Tripoli: accorati appelli affinchè si ponga fine all’intervento militare

TRIPOLI – Da Tripoli giungono accorati appelli per porre fine all’intervento militare della coalizione internazionale. Sulla situazione nella capitale, radiovaticana ha intervistato il vicario apostolico della città, mons. Giovanni Innocenzo Martinelli: – Dopo tre giorni di bombardamento, la situazione è quanto mai cruda, terribile. Di notte le bombe non ci fanno più dormire. La città è diventata uno spettro, c’è silenzio, mortificazione, umiliazione. Tanta gente è partita dalla città, è andata nel proprio paese d’origine perché è impossibile rimanere in città. C’è veramente un’aria da cimitero. E’ vero che le bombe sono state sganciate su dei siti precisi, però la città, in un modo o in un altro, risente di queste esplosioni in piena notte. E’ davvero incredibile come, ancora oggi, si possa vivere questo tipo d’esperienza con un Paese con cui, per anni, è stata costruita con tanta pazienza e difficoltà un’amicizia che era veramente invidiabile, con tutta l’Europa e soprattutto con l’Italia.
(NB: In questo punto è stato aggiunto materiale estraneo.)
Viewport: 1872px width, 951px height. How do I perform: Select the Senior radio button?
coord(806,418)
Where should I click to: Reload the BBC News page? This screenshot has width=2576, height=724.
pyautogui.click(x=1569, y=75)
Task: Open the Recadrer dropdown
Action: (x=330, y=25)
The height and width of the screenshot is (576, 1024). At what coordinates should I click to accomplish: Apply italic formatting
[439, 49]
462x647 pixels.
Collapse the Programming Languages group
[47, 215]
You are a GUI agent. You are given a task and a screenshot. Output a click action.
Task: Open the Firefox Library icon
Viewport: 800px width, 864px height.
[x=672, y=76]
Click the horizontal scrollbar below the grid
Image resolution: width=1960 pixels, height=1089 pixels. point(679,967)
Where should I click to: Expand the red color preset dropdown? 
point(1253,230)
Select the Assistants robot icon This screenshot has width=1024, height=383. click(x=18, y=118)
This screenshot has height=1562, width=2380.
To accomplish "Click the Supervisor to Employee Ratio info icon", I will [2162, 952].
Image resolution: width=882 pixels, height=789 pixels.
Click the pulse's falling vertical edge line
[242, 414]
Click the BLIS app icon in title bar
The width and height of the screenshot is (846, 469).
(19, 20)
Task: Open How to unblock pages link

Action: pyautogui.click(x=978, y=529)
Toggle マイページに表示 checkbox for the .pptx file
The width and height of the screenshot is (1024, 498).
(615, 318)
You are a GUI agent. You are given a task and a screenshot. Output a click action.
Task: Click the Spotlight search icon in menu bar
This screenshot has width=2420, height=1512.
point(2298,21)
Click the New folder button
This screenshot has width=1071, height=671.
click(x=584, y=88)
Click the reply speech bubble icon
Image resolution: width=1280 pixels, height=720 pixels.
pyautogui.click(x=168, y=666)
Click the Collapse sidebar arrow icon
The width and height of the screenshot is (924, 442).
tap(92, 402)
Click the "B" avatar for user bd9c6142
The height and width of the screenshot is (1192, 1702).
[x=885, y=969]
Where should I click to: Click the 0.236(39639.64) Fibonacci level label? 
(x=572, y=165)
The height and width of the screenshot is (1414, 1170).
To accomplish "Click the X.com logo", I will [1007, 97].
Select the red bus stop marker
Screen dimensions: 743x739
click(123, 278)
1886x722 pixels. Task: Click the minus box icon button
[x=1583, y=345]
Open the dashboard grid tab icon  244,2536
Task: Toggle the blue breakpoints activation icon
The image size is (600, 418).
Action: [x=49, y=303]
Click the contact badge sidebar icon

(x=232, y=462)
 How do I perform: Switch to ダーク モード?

D. – Il Papa, all’Angelus, ha chiesto che siano assicurati l’incolumità per la popolazione e l’accesso agli aiuti umanitari. Quali sono, a questo punto, le vie che secondo lei si possono ancora percorrere per arrivare ad un’autentica riconciliazione?

R. – Bisogna porre fine ai bombardamenti, fissare una tregua e cercare di vedere, se è possibile attraverso una mediazione, attraverso contatti di persone vicine al governo libico, di trovare una soluzione. Il Santo Padre ci ha invitato alla preghiera. Noi la preghiera la viviamo quotidianamente con il gruppo di religiose presenti. La viviamo con il piccolo resto del popolo di Dio, che è rimasto mentre molti altri sono partiti. La viviamo proprio con fede profonda, convinti che solo la preghiera, solo Dio può muovere i cuori. Ma non sono le bombe che possono darci la pace.

D. – Questo, eccellenza, è il suo accorato appello alla comunità internazionale. Quali, invece, le sue parole al governo libico?

R. – La mancanza del governo libico è stata quella di non aver ascoltato la crisi generazionale di questi ultimi tempi, perché c’erano giovani che reclamavano diritti e forse si era mostrata più preoccupazione per la violenza o altre cose. Ho detto più volte che bisogna ascoltare questi giovani, bisogna dar loro speranza, perché ciò che non viene ascoltato poi può generare violenza dentro di loro.

D. – Gli attacchi sulla Libia stanno ovviamente spingendo molti stranieri – ed anche molti cattolici – a lasciare il Paese. Lei, invece, ha deciso di restare accanto alla popolazione…

R. – Moltissimi sono partiti. E’ rimasto il piccolo resto del popolo di Dio. Io non posso lasciare, noi non possiamo lasciare la gente. E non soltanto i cristiani, ma anche gli amici libici, i quali ci dicono: “Grazie di essere rimasti con noi, grazie di darci ancora speranza. La vostra presenza è segno di speranza”. E’ bello perché si capisce che tutto quello che si è, non tanto quello che si fa, diventa poi un incoraggiamento vicendevole a trovare la via della pace. Tanti amici musulmani mi hanno detto: “Noi preghiamo come voi, pregate per la pace”. Mi auguro che la forza della preghiera possa aiutare la gente a ritrovare il valore dell’amicizia e del rispetto di un altro popolo – per quanto esso sia diverso – e che si possa ritrovare sempre il cammino del dialogo nella pace.